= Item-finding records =
★ ★ ★
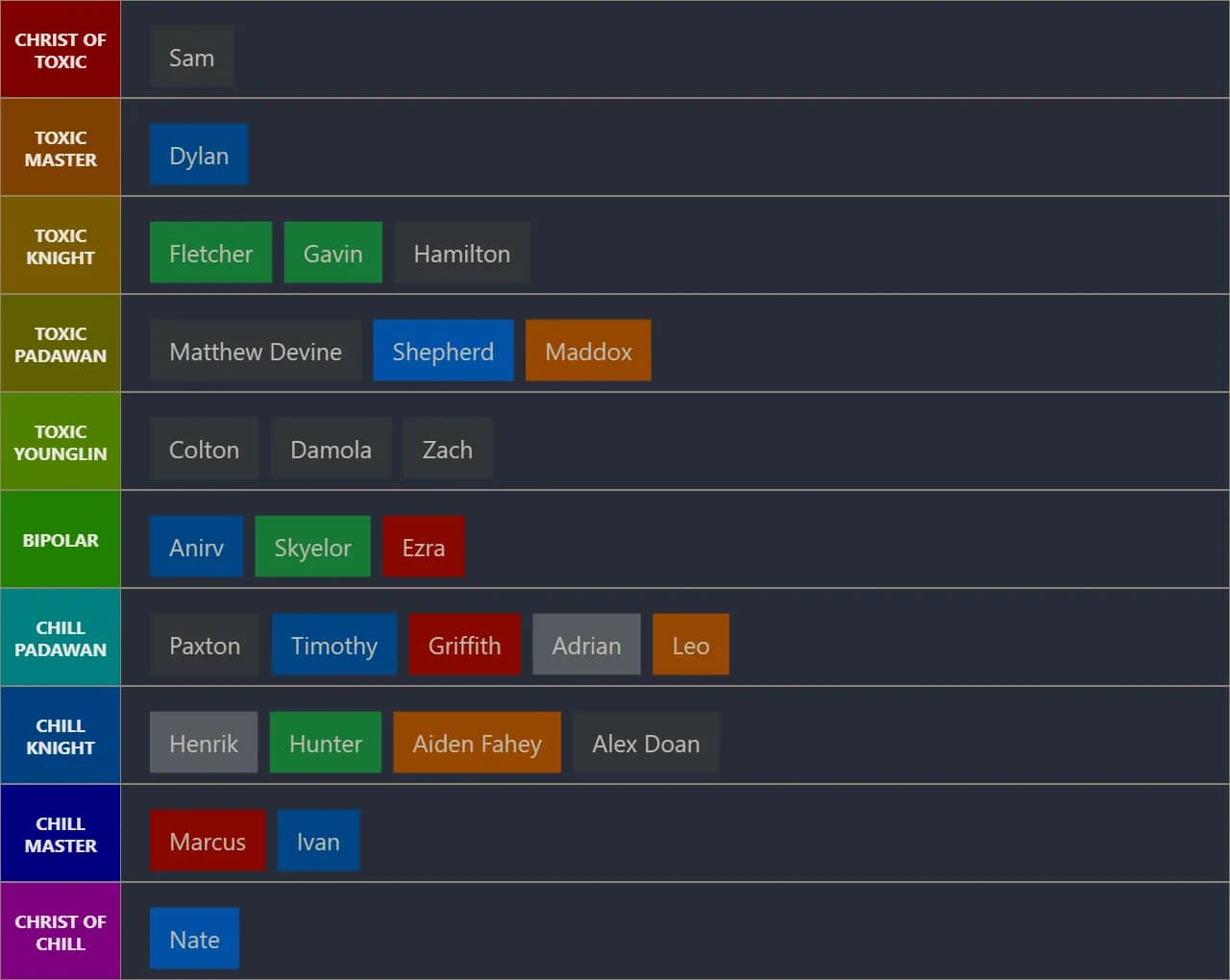
Task: Click the Sam name tile
Action: tap(191, 58)
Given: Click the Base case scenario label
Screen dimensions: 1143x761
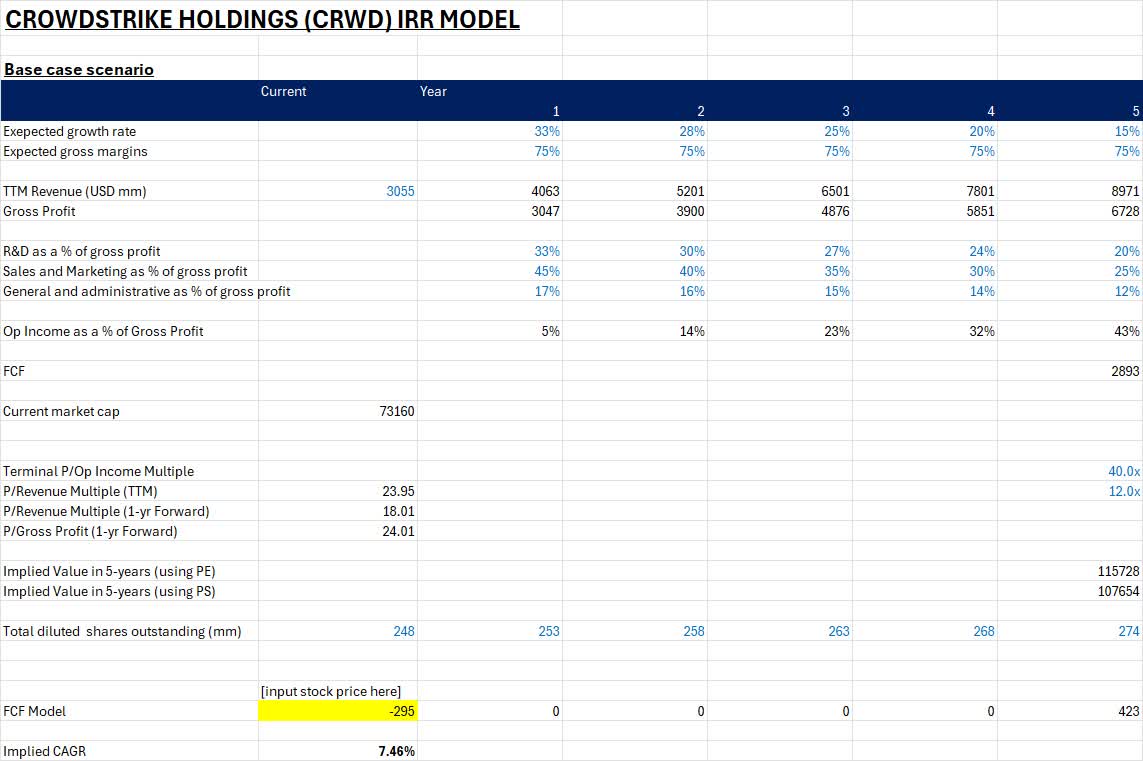Looking at the screenshot, I should (x=79, y=69).
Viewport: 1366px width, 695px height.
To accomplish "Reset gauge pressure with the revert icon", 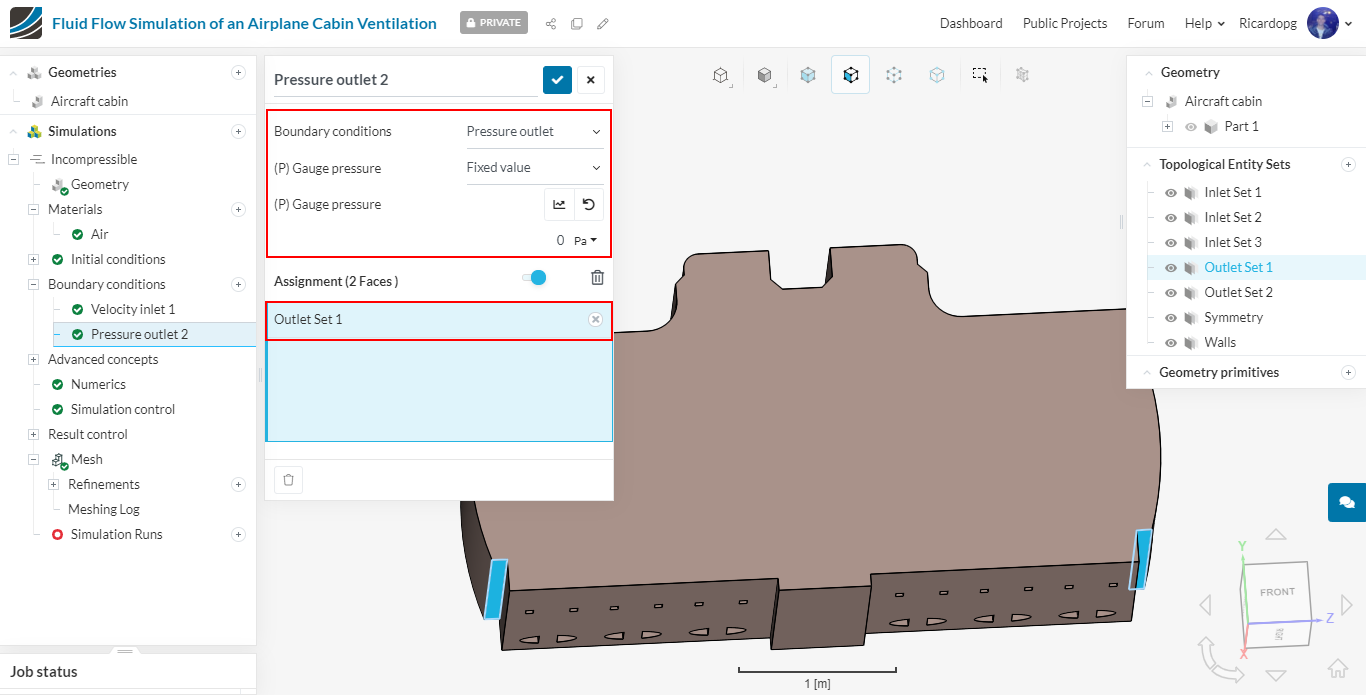I will (589, 205).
★ ★ ★
Count the lines in the rows above that contain the string "Click", treating uppercase and lowercase as different. Reply with the number alone.

2